Undated (likely late 1940's, early 1950s) aerial views Queen's University Archives, George Lilley Fonds: V25.5-48-78/79 Yarker; V25.5-48-69 Strathcona; V25.5-48-53 Newburgh:
Yarker (above) showing the second bridge at centre, road overpass and first bridge abutments, and the curve at left heading north to Colebrook. A second view of Yarker (top photo) shows the second bridge, with the right-of-way of the former Harrowsmith extension just visible, curving up to left.
Strathcona (above) with several CN boxcars at the mill and the siding along the line. Newburgh, with two boxcars just visible near top of photo on the relocated ex-CNoR line and the Napanee River at near bottom:
My son and family took a recent stroll along the Cataraqui Trail and across the bridge, which sparked my interest in finally putting in the work to research this well-known local bridge and its interesting story. As with all other railway engineering, nature is always vying for supremacy - grapevines spread their tentacles over the side fencing along the bridge deck. I wonder if my four year-old grandson, walking with my son, could imagine CNoR steam-hauled passenger trains speeding across the bridge a century ago? From here looking upstream, the central pier of the first bridge is still visible:

Lots o' links:
Lesley Bernard kindly shared this view of the piers and abutments of the first Yarker bridge circa 2007. Lesley knows a thing or two about the Tweed extension! 

Running extra...

On March 26, the Ottawa Valley Associated Railroaders are holding a model train event a.k.a. flea market Sun: 9am to 5pm at the Hellenic Centre, 1315 Prince of Wales Drive in Ottawa. Admission $5. Table prices: $20 for OVAR Members, $25 Non-Members.

This is Trackside Treasure's 800th post, and this blog's 15th August anniversary arrives this summer! The same day, I reached 800 follower on Pinterest. Pinteresting coincidence.

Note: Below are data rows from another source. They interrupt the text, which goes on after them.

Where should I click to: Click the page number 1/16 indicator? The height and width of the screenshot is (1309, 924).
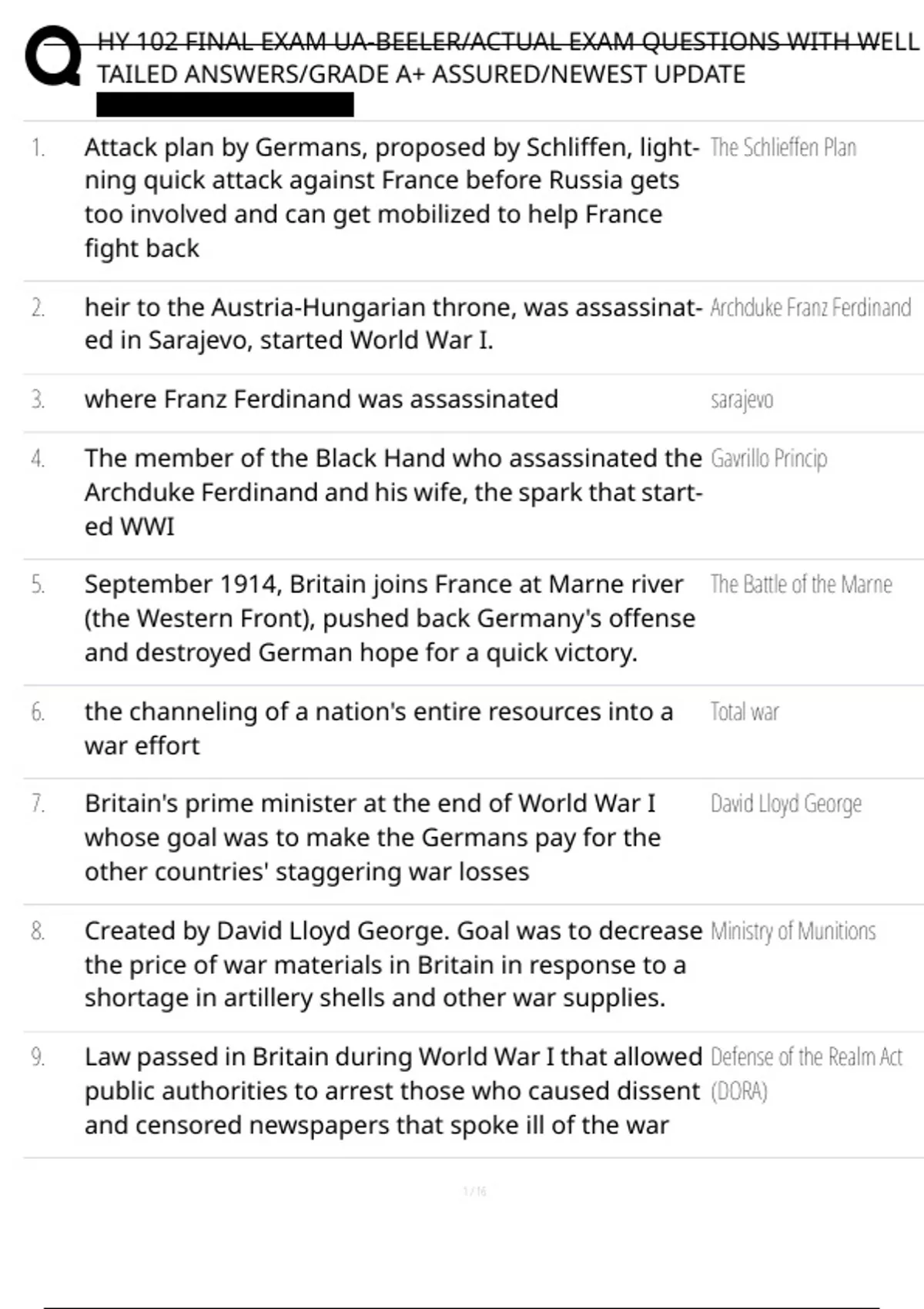point(474,1191)
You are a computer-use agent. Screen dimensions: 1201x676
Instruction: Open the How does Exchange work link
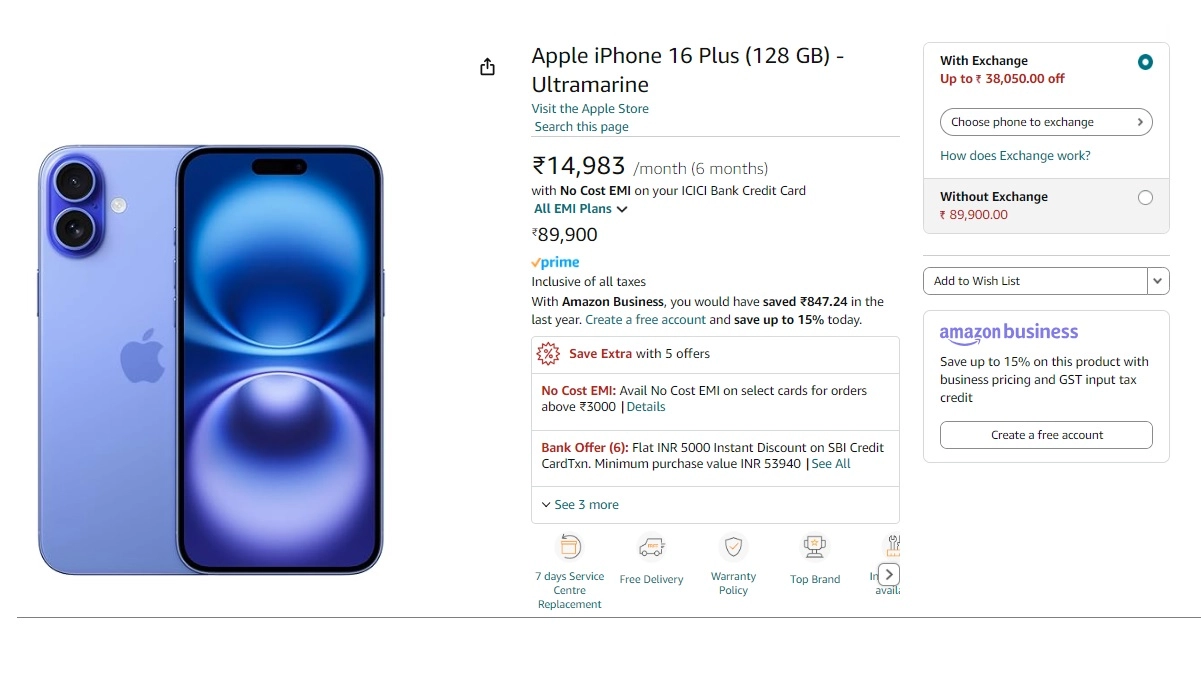click(1014, 155)
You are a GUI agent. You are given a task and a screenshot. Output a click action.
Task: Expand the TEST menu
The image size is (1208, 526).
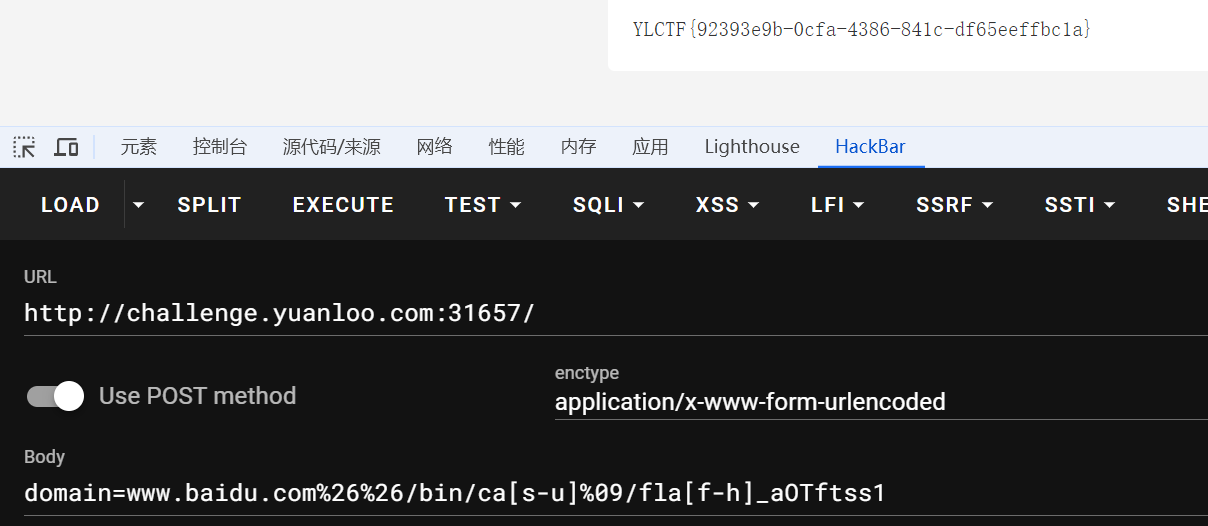click(483, 205)
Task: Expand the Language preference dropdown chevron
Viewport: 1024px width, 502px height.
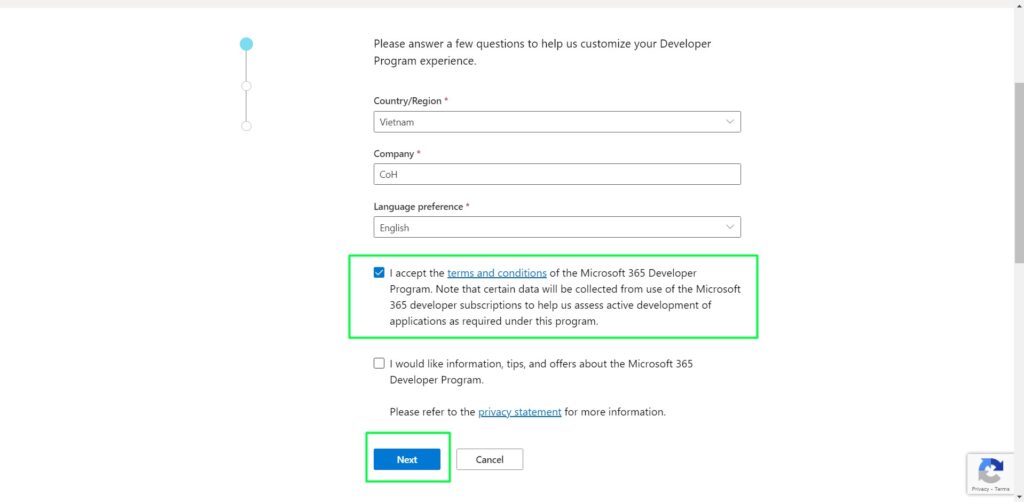Action: pyautogui.click(x=729, y=227)
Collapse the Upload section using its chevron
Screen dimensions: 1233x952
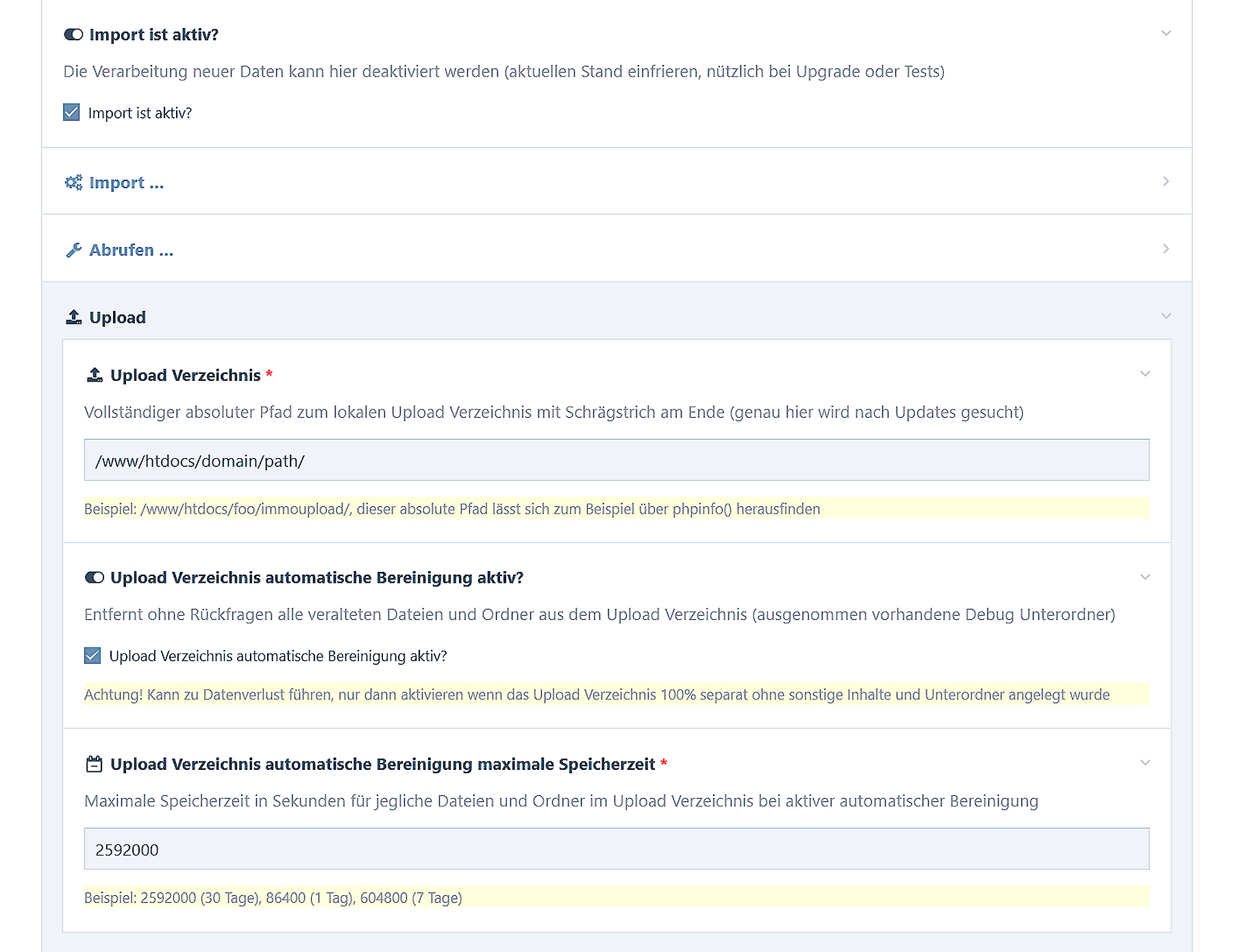click(x=1166, y=316)
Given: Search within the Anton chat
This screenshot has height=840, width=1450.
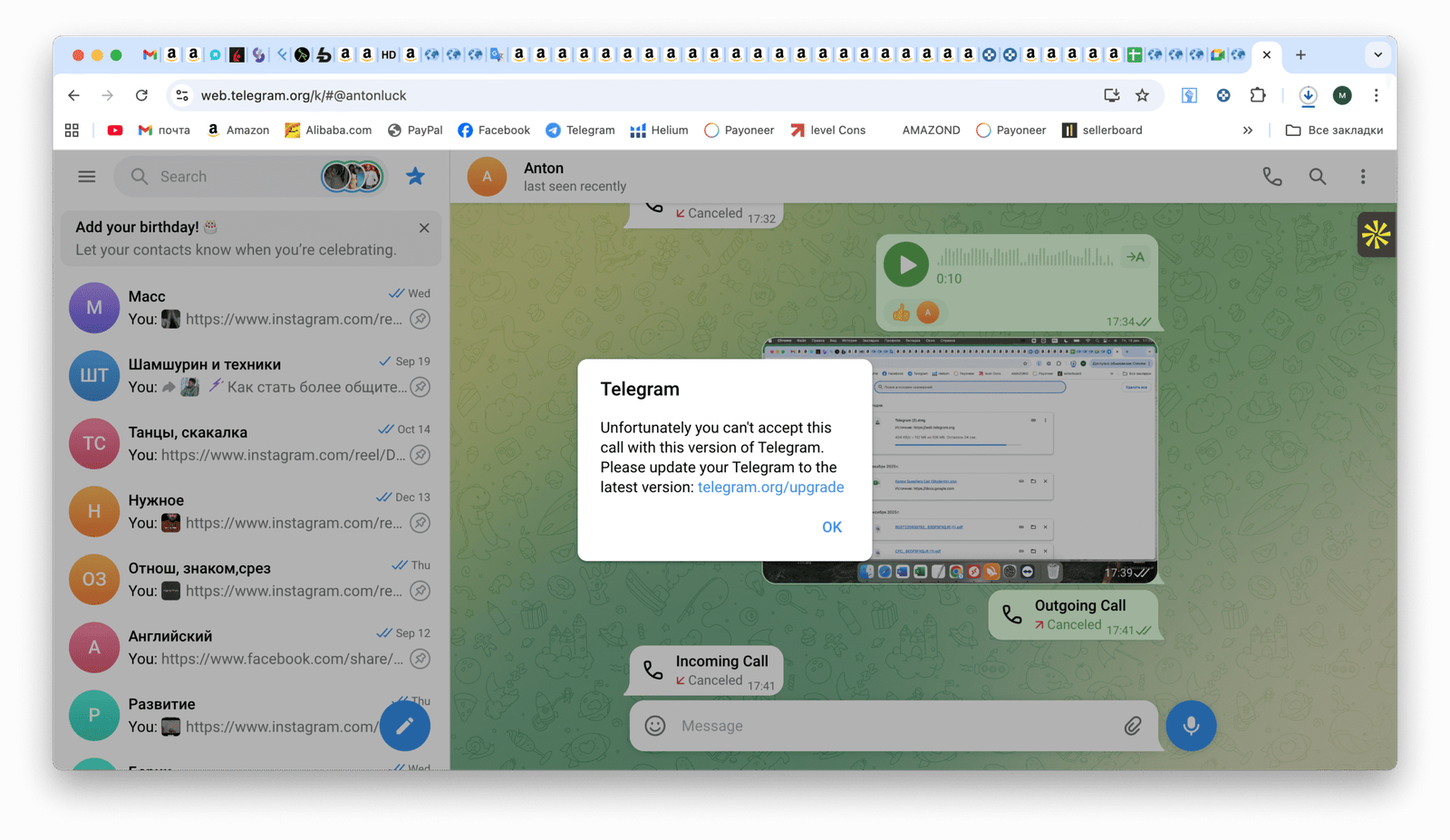Looking at the screenshot, I should [1317, 177].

If only that 40-mile Communist convoy, presenting such a fat target, and a pathetic picture of poor military planning, on its illegal invasion incursion into Ukraine, could have been destroyed one year ago. I'll continue to raise my Ukraine flag in our front window each day until the final Victory. 

Slava Ukraini! Heroyam Slava! Glory to Ukraine! Glory to the Heroes!


Anonymous said...

Hello Eric. Very good research. Very interesting, I did a day trip, a couple of years ago, tracing the BoQ route with the Lost Horizons and the steel rail book. Your air photos clarify the history of the bridges. Imagine the passenger trains or the snowmobiles, if there was snow, that went over the bridge. Thanks
, Mike

Eric said...

Thanks, Mike. I'm glad this post rationalizes the Yarker scene a bit more for you - and for me! Wilson's book is the go-to for this important local historic site as well as the other connecting lines of the time.

Thanks for your comment,

Michael said...

I love these posts about obscure railways of the past. I am amazed at the service some of these smaller lines offered. It's incredible to think of passenger service for small towns, which would be unthinkable today, even on a main line, never mind on a branch line. Thanks for sharing the story of this railway that, until know, was unknown to me.

Eric said...

Hi Michael,

There was money to be made and specuation to speculate. What might these lines become if the speculated commerce could be successfully tapped-into. It was hundred year-old FOMO of the time. Every town that had mills and entrepreneurs just absolutely NEEDED a rail line.

Even today, as VIA proposed HFR or HSR through small towns, the small-towners rejoice without thinking that those trains will only whizzzzz through their tiny towns.

Thanks for your comment,

Anonymous said...

Amazing article. I own some property in Yarker where original train crossing was. My grandfather helped build the first crossing and I have a oil lattern used on those trains. Thank you for the great walk down memory lane.

Eric said...

My pleasure, A. I was glad to learn a lot in the process of publishing this post.